▸ EXERCISE DESCRIPTION
Only a slice of the listing below is wanted. Retype the lines from the one containing "The image size is (858, 506)." through the one containing "Task: Click the alerts count badge", exactly, both ends included.

----------

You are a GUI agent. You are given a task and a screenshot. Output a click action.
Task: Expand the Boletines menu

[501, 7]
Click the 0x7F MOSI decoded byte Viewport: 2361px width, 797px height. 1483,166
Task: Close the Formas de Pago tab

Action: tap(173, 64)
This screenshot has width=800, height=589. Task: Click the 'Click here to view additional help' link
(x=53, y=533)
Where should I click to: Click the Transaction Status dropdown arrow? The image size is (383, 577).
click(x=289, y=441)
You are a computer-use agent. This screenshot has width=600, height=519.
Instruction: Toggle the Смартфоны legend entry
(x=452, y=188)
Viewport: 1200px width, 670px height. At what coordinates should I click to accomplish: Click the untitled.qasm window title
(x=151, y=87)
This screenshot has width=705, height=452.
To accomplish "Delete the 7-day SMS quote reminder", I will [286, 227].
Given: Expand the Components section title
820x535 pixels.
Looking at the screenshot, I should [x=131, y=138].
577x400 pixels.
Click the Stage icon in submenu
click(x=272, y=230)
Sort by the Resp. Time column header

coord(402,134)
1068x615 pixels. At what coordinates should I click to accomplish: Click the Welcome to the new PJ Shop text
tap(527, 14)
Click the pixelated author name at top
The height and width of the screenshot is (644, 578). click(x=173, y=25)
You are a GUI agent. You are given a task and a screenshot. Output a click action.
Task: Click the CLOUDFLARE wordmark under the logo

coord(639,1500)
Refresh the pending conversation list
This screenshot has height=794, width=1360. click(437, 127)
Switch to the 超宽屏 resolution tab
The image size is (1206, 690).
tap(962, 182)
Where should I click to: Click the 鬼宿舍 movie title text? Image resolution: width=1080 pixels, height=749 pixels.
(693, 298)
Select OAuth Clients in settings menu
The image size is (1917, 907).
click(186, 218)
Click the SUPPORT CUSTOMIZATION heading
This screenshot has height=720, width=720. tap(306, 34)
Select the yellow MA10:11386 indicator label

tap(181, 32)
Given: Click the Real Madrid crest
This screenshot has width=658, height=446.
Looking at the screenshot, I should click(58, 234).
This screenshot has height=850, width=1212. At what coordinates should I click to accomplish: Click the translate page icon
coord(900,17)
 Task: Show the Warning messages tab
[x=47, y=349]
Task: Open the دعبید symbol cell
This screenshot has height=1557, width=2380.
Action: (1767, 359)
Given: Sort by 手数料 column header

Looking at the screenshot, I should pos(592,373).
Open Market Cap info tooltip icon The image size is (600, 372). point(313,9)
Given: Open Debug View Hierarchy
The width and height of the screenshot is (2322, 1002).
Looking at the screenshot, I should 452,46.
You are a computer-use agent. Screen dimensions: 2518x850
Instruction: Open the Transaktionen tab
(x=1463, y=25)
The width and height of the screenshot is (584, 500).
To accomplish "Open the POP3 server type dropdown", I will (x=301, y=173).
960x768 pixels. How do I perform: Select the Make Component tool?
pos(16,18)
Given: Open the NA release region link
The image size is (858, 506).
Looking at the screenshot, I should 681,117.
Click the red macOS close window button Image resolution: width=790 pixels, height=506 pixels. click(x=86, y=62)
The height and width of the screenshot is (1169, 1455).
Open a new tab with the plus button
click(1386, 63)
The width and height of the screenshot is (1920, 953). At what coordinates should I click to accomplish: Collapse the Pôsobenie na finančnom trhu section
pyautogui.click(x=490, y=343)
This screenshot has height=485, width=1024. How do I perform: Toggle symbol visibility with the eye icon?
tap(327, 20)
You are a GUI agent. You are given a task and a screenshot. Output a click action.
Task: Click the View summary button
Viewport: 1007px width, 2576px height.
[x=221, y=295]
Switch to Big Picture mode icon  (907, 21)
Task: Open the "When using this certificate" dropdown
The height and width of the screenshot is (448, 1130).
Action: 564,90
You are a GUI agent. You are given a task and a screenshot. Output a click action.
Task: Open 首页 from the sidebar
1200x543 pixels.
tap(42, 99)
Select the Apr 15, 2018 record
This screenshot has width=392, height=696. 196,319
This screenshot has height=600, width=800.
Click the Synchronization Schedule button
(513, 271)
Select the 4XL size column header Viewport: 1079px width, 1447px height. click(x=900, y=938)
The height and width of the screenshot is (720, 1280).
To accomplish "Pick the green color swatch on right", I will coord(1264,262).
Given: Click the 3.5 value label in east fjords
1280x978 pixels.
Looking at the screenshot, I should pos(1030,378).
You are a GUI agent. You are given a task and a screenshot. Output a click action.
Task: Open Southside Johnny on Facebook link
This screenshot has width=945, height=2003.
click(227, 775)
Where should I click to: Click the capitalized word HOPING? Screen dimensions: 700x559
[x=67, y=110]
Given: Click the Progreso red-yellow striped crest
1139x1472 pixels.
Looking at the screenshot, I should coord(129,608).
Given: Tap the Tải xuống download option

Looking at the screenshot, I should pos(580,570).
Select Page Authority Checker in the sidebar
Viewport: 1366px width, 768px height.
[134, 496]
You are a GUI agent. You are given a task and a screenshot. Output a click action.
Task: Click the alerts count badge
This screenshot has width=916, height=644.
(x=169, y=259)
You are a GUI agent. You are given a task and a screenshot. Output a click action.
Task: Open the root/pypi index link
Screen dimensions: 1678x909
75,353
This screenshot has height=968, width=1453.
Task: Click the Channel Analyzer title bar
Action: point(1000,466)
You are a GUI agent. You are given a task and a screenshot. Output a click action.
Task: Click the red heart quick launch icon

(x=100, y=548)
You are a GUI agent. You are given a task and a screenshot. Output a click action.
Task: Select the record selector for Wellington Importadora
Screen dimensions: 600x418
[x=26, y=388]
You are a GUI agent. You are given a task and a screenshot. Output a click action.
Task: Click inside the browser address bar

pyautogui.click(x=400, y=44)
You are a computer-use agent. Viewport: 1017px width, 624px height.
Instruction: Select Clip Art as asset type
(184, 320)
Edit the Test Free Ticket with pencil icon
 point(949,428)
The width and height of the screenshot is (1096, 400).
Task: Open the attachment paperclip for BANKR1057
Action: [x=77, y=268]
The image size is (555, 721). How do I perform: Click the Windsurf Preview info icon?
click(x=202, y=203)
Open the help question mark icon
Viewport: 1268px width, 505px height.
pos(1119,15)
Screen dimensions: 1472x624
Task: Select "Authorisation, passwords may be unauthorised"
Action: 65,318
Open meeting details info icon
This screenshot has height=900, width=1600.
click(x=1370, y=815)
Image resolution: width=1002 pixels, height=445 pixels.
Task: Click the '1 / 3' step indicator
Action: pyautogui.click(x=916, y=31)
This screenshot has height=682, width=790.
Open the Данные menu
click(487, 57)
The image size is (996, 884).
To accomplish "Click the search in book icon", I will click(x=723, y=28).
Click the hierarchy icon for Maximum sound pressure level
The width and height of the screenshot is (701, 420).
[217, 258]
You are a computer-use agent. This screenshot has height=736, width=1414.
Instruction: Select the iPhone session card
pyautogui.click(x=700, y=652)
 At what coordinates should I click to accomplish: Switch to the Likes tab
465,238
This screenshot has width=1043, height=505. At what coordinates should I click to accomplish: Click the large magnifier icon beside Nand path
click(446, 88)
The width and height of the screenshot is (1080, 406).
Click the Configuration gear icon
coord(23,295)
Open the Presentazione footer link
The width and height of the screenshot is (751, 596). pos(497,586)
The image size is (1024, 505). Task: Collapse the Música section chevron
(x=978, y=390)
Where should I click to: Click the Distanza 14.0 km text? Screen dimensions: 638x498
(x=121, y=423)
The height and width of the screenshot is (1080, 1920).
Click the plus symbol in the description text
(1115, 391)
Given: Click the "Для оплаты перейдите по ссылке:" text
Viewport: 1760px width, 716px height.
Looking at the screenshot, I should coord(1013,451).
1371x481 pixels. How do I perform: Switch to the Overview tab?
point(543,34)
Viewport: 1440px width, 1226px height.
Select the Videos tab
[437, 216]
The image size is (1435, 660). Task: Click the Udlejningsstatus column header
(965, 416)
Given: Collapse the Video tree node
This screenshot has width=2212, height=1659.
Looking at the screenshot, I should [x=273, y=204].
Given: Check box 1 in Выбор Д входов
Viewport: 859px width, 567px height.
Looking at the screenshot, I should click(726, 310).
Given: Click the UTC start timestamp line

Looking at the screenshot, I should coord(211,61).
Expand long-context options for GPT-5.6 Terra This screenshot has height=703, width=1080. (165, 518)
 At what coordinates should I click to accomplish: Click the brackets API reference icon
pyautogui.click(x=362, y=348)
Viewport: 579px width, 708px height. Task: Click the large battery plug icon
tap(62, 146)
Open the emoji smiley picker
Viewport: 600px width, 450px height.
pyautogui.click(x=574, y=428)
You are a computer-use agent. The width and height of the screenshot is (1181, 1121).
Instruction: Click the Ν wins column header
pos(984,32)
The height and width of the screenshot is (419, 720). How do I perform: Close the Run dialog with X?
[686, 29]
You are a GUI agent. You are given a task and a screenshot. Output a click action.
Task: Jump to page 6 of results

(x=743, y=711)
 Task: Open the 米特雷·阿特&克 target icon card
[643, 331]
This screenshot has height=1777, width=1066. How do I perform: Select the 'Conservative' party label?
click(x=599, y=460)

----------

▸ TASK OUTPUT
The image size is (858, 506).
Looking at the screenshot, I should 681,117.
Click the red macOS close window button Image resolution: width=790 pixels, height=506 pixels. click(x=86, y=62)
The height and width of the screenshot is (1169, 1455).
Open a new tab with the plus button
click(1386, 63)
The width and height of the screenshot is (1920, 953). At what coordinates should I click to accomplish: Collapse the Pôsobenie na finančnom trhu section
pyautogui.click(x=490, y=343)
This screenshot has height=485, width=1024. How do I perform: Toggle symbol visibility with the eye icon?
tap(327, 20)
You are a GUI agent. You are given a task and a screenshot. Output a click action.
Task: Click the View summary button
Viewport: 1007px width, 2576px height.
[x=221, y=295]
Switch to Big Picture mode icon  (907, 21)
Task: Open the "When using this certificate" dropdown
The height and width of the screenshot is (448, 1130).
Action: 564,90
You are a GUI agent. You are given a task and a screenshot. Output a click action.
Task: Open 首页 from the sidebar
1200x543 pixels.
tap(42, 99)
Select the Apr 15, 2018 record
This screenshot has width=392, height=696. 196,319
This screenshot has height=600, width=800.
Click the Synchronization Schedule button
(513, 271)
Select the 4XL size column header Viewport: 1079px width, 1447px height. click(x=900, y=938)
The height and width of the screenshot is (720, 1280).
To accomplish "Pick the green color swatch on right", I will coord(1264,262).
Given: Click the 3.5 value label in east fjords
1280x978 pixels.
Looking at the screenshot, I should pos(1030,378).
You are a GUI agent. You are given a task and a screenshot. Output a click action.
Task: Open Southside Johnny on Facebook link
This screenshot has width=945, height=2003.
click(227, 775)
Where should I click to: Click the capitalized word HOPING? Screen dimensions: 700x559
[x=67, y=110]
Given: Click the Progreso red-yellow striped crest
1139x1472 pixels.
Looking at the screenshot, I should coord(129,608).
Given: Tap the Tải xuống download option

Looking at the screenshot, I should pos(580,570).
Select Page Authority Checker in the sidebar
Viewport: 1366px width, 768px height.
[134, 496]
You are a GUI agent. You are given a task and a screenshot. Output a click action.
Task: Click the alerts count badge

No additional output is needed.